→ Provided text
I left the house in the peaceful and crystal morning at, 7:30 for a rare breakfast uptown at Michael's, so a publicist could pitch me ideas. The room was filled with stars, including Calvin Trillin, who could not know his wife Alice would die later that night after a long illness.
There was something wrong when I finally left near 10am. Outside a clutch of electrical workers were fixed to the truck radio. "What happened," I asked.
I walked towards the subway trying to digest this fact. Two planes. One building down.
Thrown out of the subway before it left the station, I joined the march downtown on 5th when the second tower disappeared, as if in a well oiled magic act. The gasp of horror, my voice with the rest, was at once hushed and deafening.
When I arrrived home, I ran to my rooftop to see the truth.
Ronny called, filled with a panic, fearing I had been at Century 21 or on my bike further downtown. “I’m leaving for you, now,” he said.
“But the bridges are closed!” I said.
He was sure he’d make it from Jersey City, up to the GWB and then back downtown. He was heroic, and if he said he’d make it to me, he would.
Then I sprinted to a friend who owned a TV. I needed to see what I would have seen had I been grinding my coffee at home that morning. After about ten minutes of the continuous loop of planes being absorbed by the towers, I said, that’s enough. I went home to pace all day and keep track of those I loved.

→ Directions for this task
Continue the first-person account of the morning the towers fell, starting after its final sentence.

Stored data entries
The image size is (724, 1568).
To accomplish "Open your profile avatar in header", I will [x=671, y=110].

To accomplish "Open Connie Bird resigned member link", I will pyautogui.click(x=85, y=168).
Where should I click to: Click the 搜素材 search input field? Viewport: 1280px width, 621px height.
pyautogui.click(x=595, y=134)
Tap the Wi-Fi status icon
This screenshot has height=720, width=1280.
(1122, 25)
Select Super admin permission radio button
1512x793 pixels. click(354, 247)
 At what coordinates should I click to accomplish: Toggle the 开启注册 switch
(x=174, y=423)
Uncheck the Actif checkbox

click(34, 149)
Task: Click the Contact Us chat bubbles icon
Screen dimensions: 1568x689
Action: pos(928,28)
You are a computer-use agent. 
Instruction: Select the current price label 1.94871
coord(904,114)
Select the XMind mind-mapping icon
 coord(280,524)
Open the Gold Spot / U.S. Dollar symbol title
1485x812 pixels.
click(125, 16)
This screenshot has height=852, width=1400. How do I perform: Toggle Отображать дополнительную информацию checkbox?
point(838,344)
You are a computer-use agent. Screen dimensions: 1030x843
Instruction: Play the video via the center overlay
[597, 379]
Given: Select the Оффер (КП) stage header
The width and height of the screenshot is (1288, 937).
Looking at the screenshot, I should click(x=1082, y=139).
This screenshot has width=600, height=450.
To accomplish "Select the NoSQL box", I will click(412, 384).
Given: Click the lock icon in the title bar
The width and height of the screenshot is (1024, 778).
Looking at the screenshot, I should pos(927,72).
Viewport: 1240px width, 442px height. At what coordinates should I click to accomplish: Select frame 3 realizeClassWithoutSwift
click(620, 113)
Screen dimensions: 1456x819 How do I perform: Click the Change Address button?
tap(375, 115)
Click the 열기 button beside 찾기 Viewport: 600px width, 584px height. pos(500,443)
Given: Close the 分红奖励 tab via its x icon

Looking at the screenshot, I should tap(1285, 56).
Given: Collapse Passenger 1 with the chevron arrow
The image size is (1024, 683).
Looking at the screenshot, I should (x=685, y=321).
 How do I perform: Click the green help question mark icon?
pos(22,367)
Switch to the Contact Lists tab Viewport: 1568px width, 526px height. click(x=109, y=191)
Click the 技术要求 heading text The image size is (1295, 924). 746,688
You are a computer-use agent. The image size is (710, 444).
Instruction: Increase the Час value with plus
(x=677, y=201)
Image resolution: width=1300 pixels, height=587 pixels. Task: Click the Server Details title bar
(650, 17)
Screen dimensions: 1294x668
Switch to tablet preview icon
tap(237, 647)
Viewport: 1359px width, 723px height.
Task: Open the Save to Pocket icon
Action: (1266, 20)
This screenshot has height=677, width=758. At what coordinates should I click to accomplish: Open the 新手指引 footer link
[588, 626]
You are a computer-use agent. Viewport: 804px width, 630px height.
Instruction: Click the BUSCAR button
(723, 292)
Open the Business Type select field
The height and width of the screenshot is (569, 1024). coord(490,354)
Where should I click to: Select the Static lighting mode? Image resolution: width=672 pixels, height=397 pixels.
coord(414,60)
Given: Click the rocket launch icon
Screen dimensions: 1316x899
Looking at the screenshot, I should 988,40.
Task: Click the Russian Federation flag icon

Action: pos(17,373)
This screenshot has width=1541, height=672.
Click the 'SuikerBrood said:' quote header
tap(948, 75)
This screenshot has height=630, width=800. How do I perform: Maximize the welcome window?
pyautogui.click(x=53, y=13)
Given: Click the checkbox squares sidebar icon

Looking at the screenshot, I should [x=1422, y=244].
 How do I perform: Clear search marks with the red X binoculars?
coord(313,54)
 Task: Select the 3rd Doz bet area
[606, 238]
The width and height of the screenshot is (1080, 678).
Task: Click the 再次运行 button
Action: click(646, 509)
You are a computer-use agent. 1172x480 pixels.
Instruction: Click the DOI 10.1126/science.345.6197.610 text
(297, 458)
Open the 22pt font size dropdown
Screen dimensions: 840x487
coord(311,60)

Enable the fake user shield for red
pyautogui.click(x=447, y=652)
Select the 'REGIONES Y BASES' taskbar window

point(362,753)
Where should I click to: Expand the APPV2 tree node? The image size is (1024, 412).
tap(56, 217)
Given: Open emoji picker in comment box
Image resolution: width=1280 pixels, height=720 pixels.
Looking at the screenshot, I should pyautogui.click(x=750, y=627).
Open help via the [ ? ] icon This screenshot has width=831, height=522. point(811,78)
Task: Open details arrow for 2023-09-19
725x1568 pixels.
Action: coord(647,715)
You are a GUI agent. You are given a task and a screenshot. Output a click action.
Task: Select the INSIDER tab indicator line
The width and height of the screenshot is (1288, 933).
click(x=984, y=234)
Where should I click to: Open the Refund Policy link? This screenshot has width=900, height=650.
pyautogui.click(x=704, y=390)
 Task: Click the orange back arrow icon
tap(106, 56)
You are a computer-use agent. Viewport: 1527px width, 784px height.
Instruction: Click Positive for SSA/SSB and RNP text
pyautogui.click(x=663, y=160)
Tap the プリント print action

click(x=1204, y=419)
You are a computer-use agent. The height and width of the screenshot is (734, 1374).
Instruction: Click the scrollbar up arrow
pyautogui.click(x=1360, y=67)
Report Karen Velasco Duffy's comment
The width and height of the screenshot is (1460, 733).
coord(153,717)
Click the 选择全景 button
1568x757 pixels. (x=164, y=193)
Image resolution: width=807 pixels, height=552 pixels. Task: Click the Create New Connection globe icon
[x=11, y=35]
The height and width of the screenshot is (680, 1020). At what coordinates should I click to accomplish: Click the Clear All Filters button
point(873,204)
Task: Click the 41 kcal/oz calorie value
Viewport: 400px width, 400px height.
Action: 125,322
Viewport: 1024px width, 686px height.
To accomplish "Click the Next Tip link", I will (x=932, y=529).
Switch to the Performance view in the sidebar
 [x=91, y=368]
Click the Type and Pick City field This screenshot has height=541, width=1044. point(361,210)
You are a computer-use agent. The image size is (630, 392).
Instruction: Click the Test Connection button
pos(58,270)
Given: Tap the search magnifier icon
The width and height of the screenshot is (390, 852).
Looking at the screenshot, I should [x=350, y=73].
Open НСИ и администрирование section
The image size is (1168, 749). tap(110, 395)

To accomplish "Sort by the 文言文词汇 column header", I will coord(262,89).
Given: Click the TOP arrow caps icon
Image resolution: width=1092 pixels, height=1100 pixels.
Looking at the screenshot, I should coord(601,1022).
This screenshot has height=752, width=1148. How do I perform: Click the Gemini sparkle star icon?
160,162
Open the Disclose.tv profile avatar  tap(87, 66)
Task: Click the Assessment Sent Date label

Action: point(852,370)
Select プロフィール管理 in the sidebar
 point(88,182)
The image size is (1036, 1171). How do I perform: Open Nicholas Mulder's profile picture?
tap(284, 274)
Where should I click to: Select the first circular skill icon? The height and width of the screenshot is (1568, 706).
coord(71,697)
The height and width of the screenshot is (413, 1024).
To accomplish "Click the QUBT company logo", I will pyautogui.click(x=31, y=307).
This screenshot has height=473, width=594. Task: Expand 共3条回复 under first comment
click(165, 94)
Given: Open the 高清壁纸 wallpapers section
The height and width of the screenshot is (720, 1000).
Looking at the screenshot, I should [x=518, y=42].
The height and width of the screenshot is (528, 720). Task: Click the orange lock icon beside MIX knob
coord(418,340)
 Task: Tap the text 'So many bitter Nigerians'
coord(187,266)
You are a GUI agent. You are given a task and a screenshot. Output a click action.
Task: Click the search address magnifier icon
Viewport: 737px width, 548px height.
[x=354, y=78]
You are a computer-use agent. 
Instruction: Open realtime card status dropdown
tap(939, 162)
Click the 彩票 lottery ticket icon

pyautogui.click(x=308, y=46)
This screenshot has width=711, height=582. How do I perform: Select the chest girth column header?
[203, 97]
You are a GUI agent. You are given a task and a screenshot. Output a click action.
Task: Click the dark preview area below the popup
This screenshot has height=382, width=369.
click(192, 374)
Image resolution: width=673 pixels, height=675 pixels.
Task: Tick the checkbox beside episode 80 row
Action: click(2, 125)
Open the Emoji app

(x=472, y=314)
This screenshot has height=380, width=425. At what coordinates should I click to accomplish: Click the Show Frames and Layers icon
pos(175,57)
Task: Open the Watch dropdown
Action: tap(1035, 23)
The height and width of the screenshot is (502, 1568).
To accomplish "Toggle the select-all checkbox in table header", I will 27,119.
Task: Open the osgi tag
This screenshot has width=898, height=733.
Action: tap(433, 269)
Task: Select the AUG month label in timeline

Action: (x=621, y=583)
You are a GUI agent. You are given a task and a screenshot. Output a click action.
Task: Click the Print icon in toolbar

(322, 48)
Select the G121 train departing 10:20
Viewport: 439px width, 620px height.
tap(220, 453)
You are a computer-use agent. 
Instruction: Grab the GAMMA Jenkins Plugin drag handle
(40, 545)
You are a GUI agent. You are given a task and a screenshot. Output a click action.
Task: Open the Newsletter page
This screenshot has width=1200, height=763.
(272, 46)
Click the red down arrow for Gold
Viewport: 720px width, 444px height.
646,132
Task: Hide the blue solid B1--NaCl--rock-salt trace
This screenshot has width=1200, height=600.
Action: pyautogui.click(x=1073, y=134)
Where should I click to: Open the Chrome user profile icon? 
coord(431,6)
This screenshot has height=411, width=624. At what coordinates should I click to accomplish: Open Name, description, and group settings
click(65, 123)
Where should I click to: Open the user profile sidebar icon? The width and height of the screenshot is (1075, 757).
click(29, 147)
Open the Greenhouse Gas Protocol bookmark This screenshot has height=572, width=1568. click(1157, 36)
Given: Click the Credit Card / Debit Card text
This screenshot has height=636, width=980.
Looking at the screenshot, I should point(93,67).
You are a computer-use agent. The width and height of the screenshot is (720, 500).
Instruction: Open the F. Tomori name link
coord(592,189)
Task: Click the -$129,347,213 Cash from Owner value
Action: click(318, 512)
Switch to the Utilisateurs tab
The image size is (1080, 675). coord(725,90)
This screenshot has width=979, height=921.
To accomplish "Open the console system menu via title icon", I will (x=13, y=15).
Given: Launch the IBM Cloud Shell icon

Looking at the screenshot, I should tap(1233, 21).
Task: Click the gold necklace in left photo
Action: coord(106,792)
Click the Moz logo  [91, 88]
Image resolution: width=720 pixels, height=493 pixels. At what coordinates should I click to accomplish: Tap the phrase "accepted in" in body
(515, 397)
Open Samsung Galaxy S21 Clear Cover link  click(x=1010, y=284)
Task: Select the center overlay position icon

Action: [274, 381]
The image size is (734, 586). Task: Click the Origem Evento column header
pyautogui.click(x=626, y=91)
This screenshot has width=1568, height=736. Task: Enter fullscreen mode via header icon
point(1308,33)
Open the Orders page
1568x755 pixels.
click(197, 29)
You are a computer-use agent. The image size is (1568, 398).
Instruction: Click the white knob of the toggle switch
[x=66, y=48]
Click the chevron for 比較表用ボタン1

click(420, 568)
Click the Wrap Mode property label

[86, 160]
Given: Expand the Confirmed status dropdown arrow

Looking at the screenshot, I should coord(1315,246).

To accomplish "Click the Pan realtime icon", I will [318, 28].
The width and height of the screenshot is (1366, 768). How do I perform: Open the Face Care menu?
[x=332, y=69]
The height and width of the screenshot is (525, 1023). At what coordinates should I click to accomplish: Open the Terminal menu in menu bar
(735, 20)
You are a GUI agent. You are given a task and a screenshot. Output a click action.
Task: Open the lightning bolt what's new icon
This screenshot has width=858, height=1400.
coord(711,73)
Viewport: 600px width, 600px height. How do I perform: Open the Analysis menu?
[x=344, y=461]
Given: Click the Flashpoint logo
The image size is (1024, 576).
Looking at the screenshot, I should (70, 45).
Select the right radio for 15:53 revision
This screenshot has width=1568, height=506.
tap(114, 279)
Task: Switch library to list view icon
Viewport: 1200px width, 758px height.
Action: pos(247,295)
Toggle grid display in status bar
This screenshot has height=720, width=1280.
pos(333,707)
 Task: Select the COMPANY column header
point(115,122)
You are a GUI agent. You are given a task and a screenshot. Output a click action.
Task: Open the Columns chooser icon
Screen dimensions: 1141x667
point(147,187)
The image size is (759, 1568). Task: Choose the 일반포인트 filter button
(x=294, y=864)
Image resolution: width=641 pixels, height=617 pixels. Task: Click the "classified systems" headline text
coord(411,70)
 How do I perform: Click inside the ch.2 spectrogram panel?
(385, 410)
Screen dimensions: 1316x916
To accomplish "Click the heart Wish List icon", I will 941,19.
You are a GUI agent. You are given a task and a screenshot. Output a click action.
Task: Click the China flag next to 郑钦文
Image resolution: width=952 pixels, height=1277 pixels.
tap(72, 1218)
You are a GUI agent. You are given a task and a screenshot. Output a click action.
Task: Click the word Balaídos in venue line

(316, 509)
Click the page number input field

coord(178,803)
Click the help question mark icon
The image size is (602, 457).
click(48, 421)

→ Result
The night the Towers fell, my nearby close friends gathered on the rooftop of my tenement apartment, about a mile north of the devastation. We were close enough to feel the grit and smell the smoke, yet the direction of the wind kept us from being showered with debris. With us was a friend who worked for the Clicqout Champagne company. Thinking this might be the end of the world, and allowing for the possibility that this would be our last opportunity to drink whatever great wines we had lying about, she had brought over a few bottles of older vintages of La Grande Dame rosé. We drank them with thirst while breathing the toxic purple smoke still blowing from the site we couldn’t rip our gaze from. It was in this moment I thought: Steve. I grabbed my phone and called a man who would know.
“Has anyone heard from Jessica about Steve?” I asked though I knew what the answer would be. Steve’s new job as cellar rat for Windows had invigorated his life and revitalized his marriage.
John told me that they took a brush of his down to check for DNA. And Chris was in one of the planes,” he added.
Steve, Chris, Jessica, John and I have known each other for decades, part of an extended family of Morris dancers. We're family. The best family I ever had. What were the chances that two men, linked by love of dance, who were friends, who danced on the same team even, could be killed, one in the air and one in the building. Statistics are meaningless in the face of fact.
It was 7:00 and I still hadn’t heard from Ronny.
We all watched the smoke. I thought of what I could scavenge in my 'fridge for a last meal.
The irony of drinking Champagne—traditionally a celebratory wine—at such a time was not lost on us. Ronny showed up at 7:30 in the brilliant dusk. He had an amazing ride, he said, “Riding down 5th Avenue, hands free. In the silence.”
The silence and beauty of the day was diabolical.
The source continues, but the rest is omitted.